Web videos have been a bit of a hit or miss item for a while. Many are just not available anymore, and the system never really kept up.

With the newer units that I think handle more formats of video, I would have hoped that more web videos would now work, not less and then none.

I always thought that this was a great feature.

I don't want to go into an app and search for a video. I want content I like to show up in My Shows and after I watch it I delete it. When ever I use an app or Youtube, I am always wondering, "Did I already watch that?" 

I'd really love a program that keeps track of what I have watched regardless of where or on what. It's not really that hard, I've had podcatchers that did that on my computer and phone. I use feedly now to track my rss feeds including for here. I used newreaders for usenet in the 90's. I'd wish someone would figure this out and it would be great if Tivo would do it for video.


----------



## Mikeguy (Jul 28, 2005)

Response from TiVo support this afternoon, as to the discontinuance of video downloads:



> Thank you for contacting TiVo Customer Support. I would be glad to help you with questions on pod casts.
> 
> We are aware of the problem and are looking into it. We have not announced any discontinuance of them at this time.


----------



## mattack (Apr 9, 2001)

I had a *bunch* of them stop working in the past week.. AFTER I had the new OS upgrade for weeks at least.. Unless there was also an upgrade to the 'final' version.

But about a week ago, many of them stopped working. A few are still working, e.g. "All CNET HD Video Podcasts" is still updating, as of yesterday at least..

I admittedly _watch_ them on my iPad mostly, but have kept downloading on both, since once in a while _each_ would catch ones that the other missed. (my iPad is osmetimes out of Wifi range, and I think the Tivo doesn't update as often as it could..)

So yes, I think we need to give feedback..


----------



## dschwartz (Sep 16, 2001)

Feedback sent!

Removing them without notice is unconscionable.

This was one of the most convenient extensions to the TiVo service, and I used it daily with many subscriptions!! Did they not know how important this is to their user base? I fill out "TiVo Advisors" surveys monthly and have NEVER been asked about this.

TiVo, please bring back this functionality!


----------



## rainwater (Sep 21, 2004)

For me, I actually prefer them on my phone. I use Pocket Casts and can listen to them anywhere I am and can cast them to my TV using Chromecast. TiVo's support of web videos has always been strange and not very complete. I wish they would either kill it, or actually implement a real interface for managing it.


----------



## jmbissell (Dec 4, 2006)

Mikeguy said:


> Response from TiVo support this afternoon, as to the discontinuance of video downloads:


I received the same response. I don't know if they are stalling or completely unaware that they've disabled this functionality. Makes you wonder.


----------



## dschwartz (Sep 16, 2001)

Now when I select "Video on Demand"/"Video podcasts" (SD menus), I see a message at the top:

"Sorry, Video Podcasts are no longer available. We thank you for using this service in the past."

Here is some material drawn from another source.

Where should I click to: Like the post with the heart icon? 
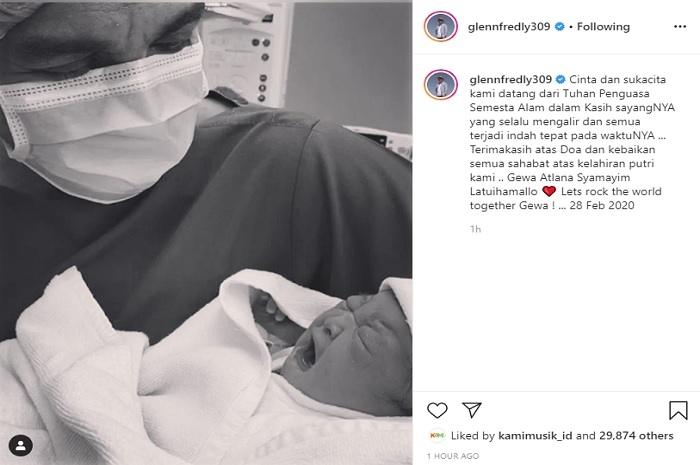click(437, 410)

Looks like our only option is

http://www.tivo.com/contact-us


----------



## jmbissell (Dec 4, 2006)

rainwater said:


> For me, I actually prefer them on my phone. I use Pocket Casts and can listen to them anywhere I am and can cast them to my TV using Chromecast. TiVo's support of web videos has always been strange and not very complete. I wish they would either kill it, or actually implement a real interface for managing it.


I can watch them online or on my Roku. But one big advantage to TiVo was that they downloaded and appeared w/o having to search. The other is that by having a downloaded show rather than a streamed one, you can easily FF or use the 30-sec skip to get by the commercials or parts of the program that aren't of interest. With streaming, you don't see the skipped parts going by and then you have to wait for the stream to catch up where you are.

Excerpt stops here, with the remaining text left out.